*YOUR OBJECTIVE*
Would you please give every entry again exactly, without the pictures?

*INFORMATION SHOWN*

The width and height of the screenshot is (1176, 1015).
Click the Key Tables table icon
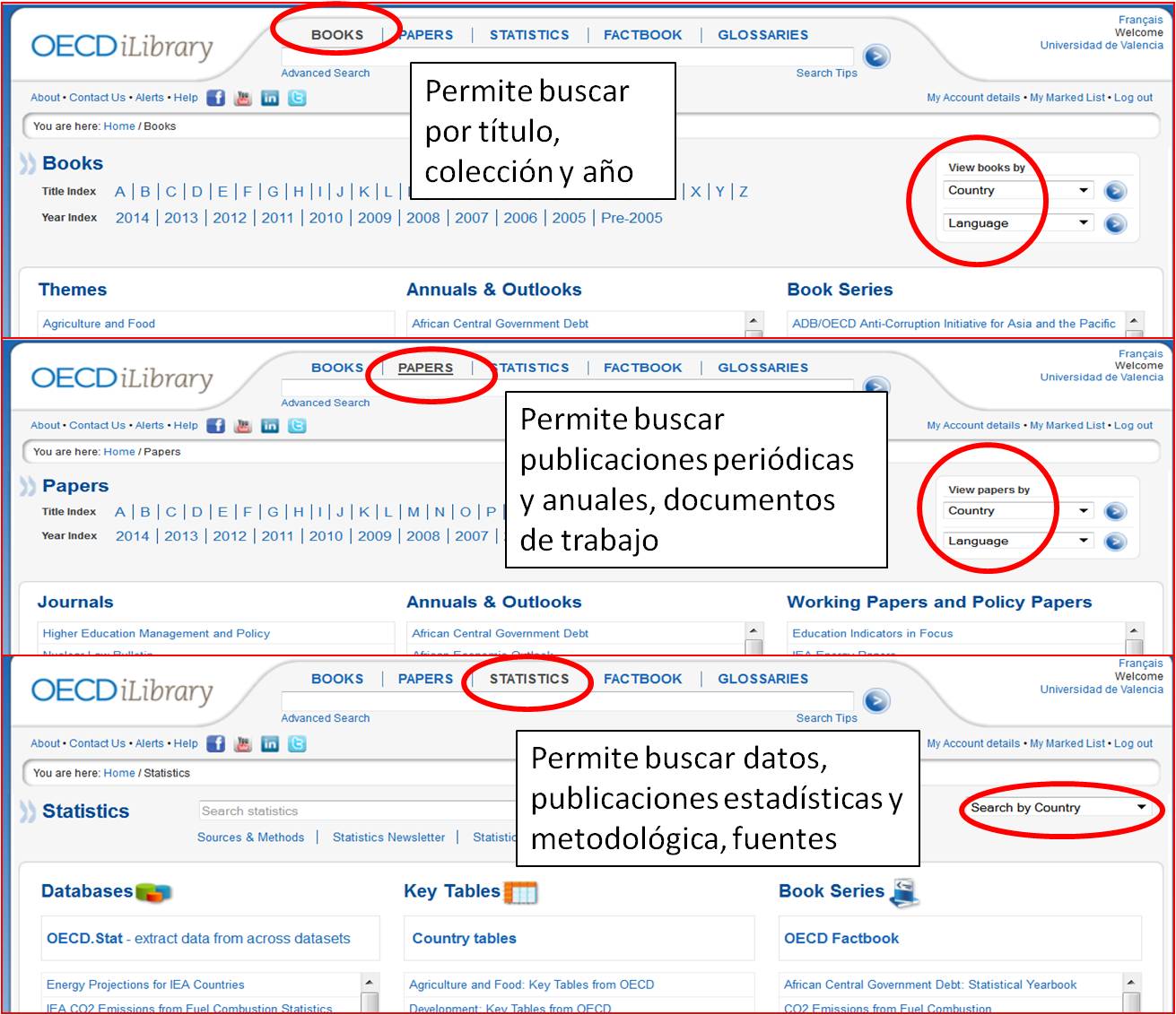click(520, 892)
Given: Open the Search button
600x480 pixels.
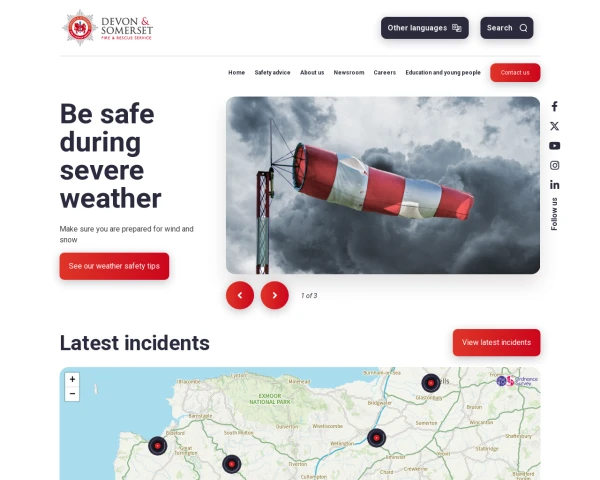Looking at the screenshot, I should point(507,28).
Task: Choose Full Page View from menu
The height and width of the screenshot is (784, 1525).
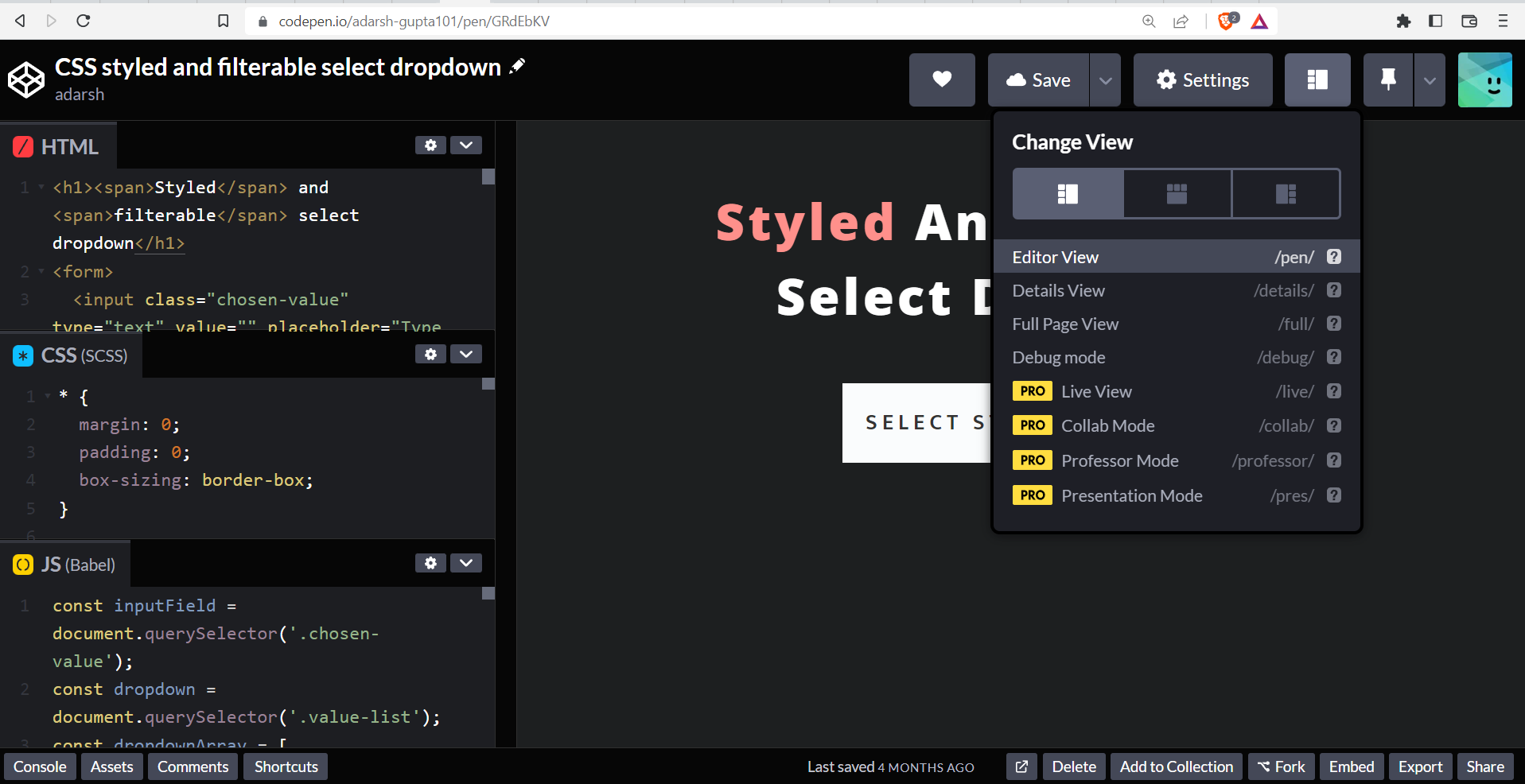Action: coord(1065,324)
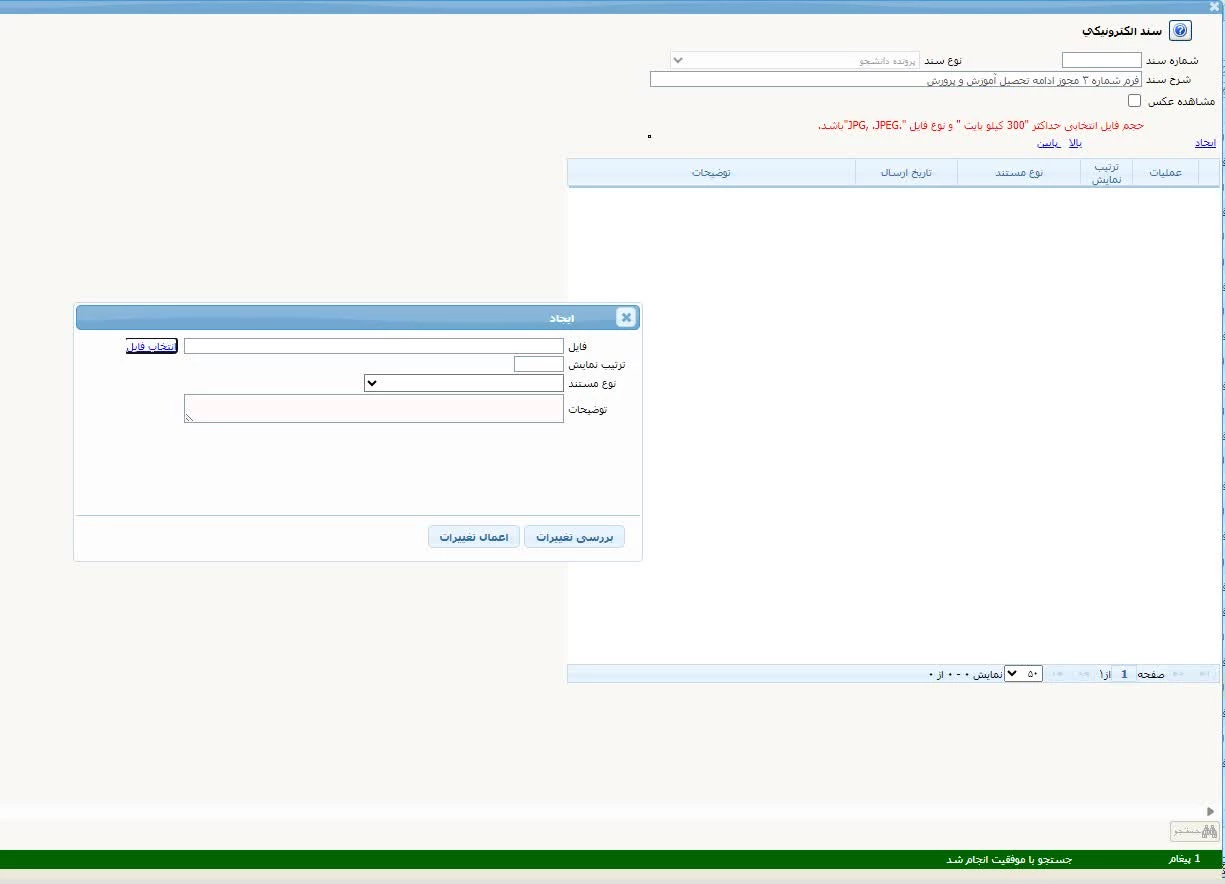The height and width of the screenshot is (884, 1225).
Task: Open the نوع سند dropdown
Action: tap(795, 60)
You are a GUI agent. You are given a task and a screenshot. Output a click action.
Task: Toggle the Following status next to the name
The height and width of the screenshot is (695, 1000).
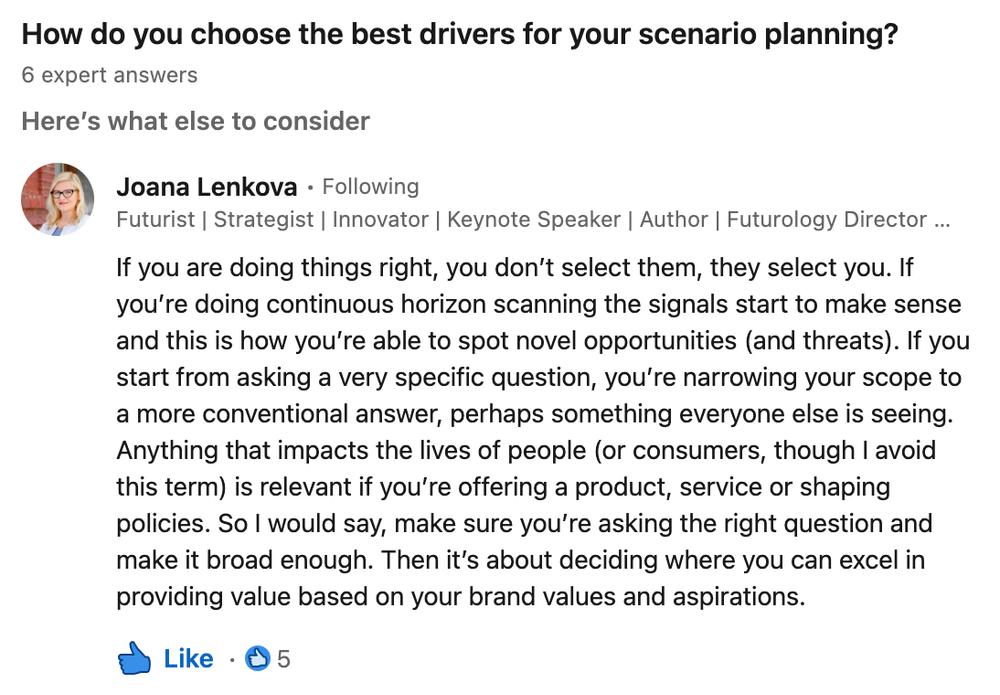pos(371,186)
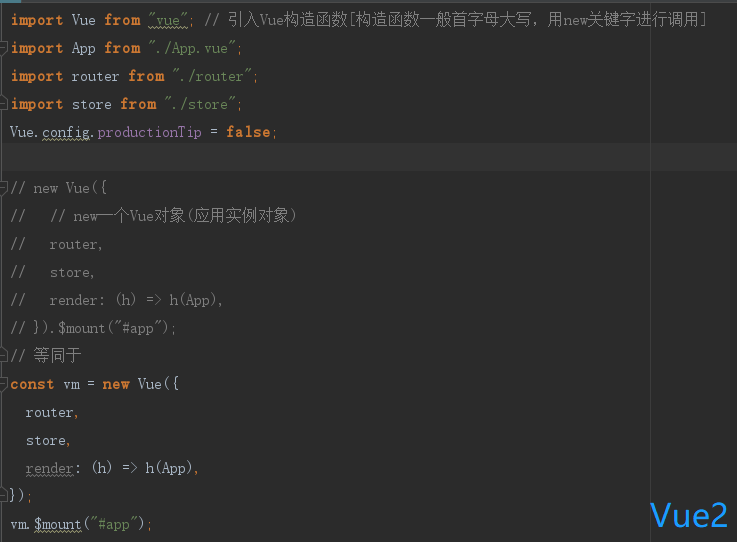Click the $mount call on last line
This screenshot has width=737, height=542.
click(58, 524)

*RESULT BELOW*
The width and height of the screenshot is (1176, 1015).
Click the Key Tables table icon
click(520, 892)
Given: Open the Search button
600x480 pixels.
Looking at the screenshot, I should point(507,28).
Task: Choose Full Page View from menu
The height and width of the screenshot is (784, 1525).
Action: coord(1065,324)
The height and width of the screenshot is (884, 1225).
Task: Open the نوع سند dropdown
Action: tap(795, 60)
You are a GUI agent. You are given a task and a screenshot. Output a click action.
Task: Toggle the Following status next to the name
The height and width of the screenshot is (695, 1000).
pos(371,186)
Click the $mount call on last line
This screenshot has width=737, height=542.
click(58, 524)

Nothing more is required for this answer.